We have a few friends popping over for dinner tonight so I thought I would cook Chicken with Spelt followed by one of my favorite puddings ... Chocolate Roulade
With Thea in nursery, Charlie and I went shopping for all the ingredients then came back to cook. He got a bit carried away when I was clearing up and managed to break off a quarter of the first Roulade ... apparently the huge bit he broke off was “for Daddy” ... I could not get cross with his very cute face. So while he tucked into the first chocolate base I got the mixing bowls out again and made another.
I will post the recipe tomorrow for Chicken with Spelt ... pop back then if you want a great one pot dish that I think is a good alternative to risotto ...
CHOCOLATE ROULADE - Serves 8
Ingredients
200g Plain Chocolate (70% Coco), 50ml warm water, 5 Eggs, 150g Caster sugar, 1 Teaspoon of vanilla extract, 1 Tablespoon of Organic Coco Powder, 300ml Double cream, 100g Chestnut Spread, Icing sugar for dusting
Equipment
40cm x 27cm Baking Tray, Baking Paper, Tea Towel
- Turn you oven to 160
- Get out the baking tray (40cm x 27cm). Place a piece of baking paper on to it. I tend to scrunch the baking paper up into a ball the place it on tray to help stop the paper rolling up
- Break up the chocolate and place in a mixing bowl with 50ml of warm water. Place the bowl over a sauce pan of hot water. The saucepan should be on a low heat and make sure that the bowl doesn't touch the water. Then, keeping the heat at its lowest, allow the chocolate to melt slowly; it should take 6-7 minutes.

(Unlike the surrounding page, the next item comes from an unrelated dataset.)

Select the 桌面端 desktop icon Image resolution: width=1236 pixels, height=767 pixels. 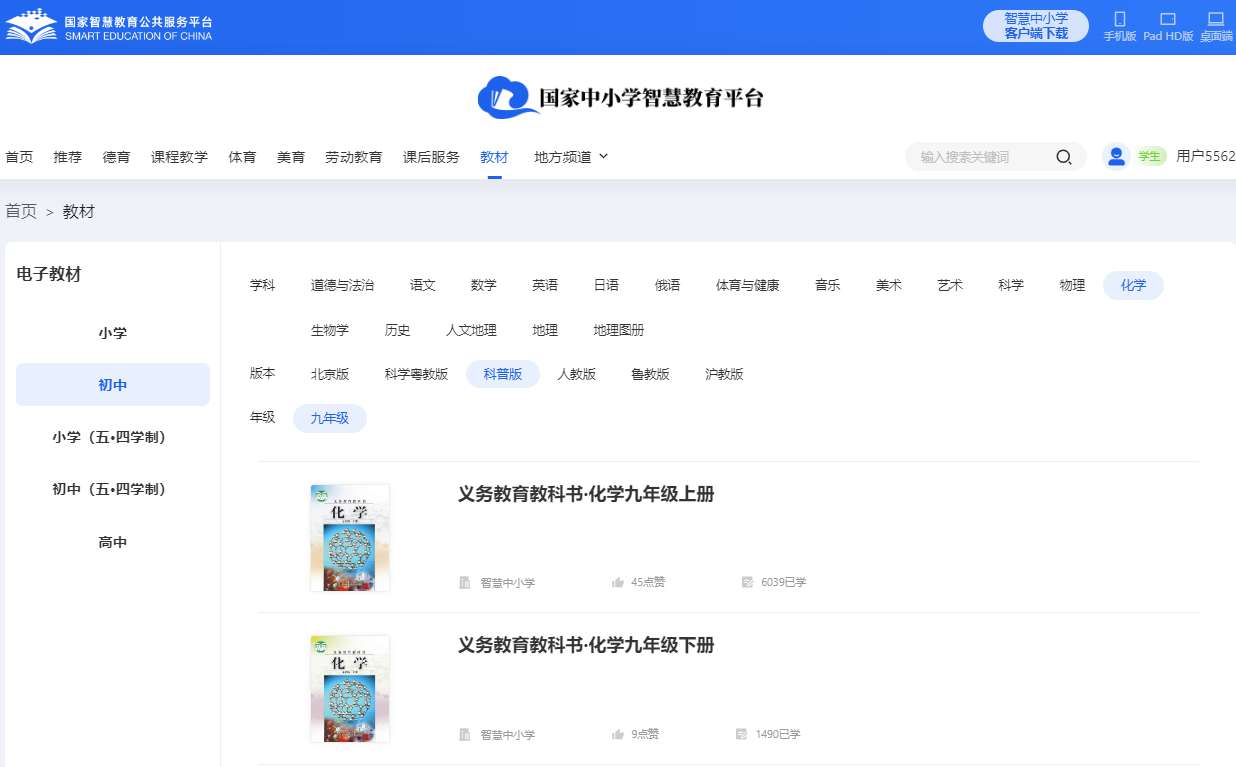click(x=1215, y=19)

- Once melted remove from the heat and give it a good stir until it's smooth and glossy.
- Separate the eggs, place the whites in one mixing bowl and the yokes in another.
- Add the caster sugar, vanilla extract and coco powder to the yokes
- Whisk the egg whites until you have soft peaks ... to check pull the whisk out of the egg and if a little peak forms and stay then you have a soft peak and can move onto the next stage.
- Now whisk the yokes mixture.
- Pour the melted chocolate into the yoke mixture and mix together.
- Stir 1/3 of the egg whites to the chocolate mixture, repeat with the rest of the egg whites until the egg whites and chocolate are throughly mixed
- Spoon the mixture on the the baking paper and spread out so that the chocolate fills the tin
- Place in the oven for about 15-20 minutes, when done the top will be firm and slightly crisp.
- While the Roulade is cooking wet the tea towel
- Remove the roulade from the oven and cover with the wet tea towel, this stops the roulade going crispy which will make it difficult to roll
- While the roulade it cooling, place the cream in a mixing bowl and whisk it until it is thick. You are looking for the same thickness of clotted cream you spread on scones (a scoop full should stay on a teaspoon if turned upside down for a few seconds).
- Once the cream is thick mix in the chestnut spread
- Layout a piece baking paper. Sprinkle the baking paper with icing sugar. You are now going to put the roulade onto of the icing sugar. Remove the tea towel, lift up the cold roulade and carefully place it face down on the baking paper covered in icing sugar
- Carefully remove the baking paper from the back of the roulade
- Spread out your cream mixture on to the roulade, cover it completely and equally, the cream should be about half a cm thick
- Now is the tricky bit, using the baking paper to help you, slowly roll the roulade and place on serving dish
- Gently cover with tin foil and place in fridge till you guests arrive
- When you are ready to serve dust with icing sugar and bring to the table
Cooking notes
I use a hand held whisk for this recipe. You can do it by hand but be prepared for quite a bit of whisking.
Make the Roulade on the day you plan to serve it.
Adapting
If you don’t like Chestnut spread then leave it out ... if you want you could add some raspberries or a couple of tablespoons of Grand Marnier would be delicious.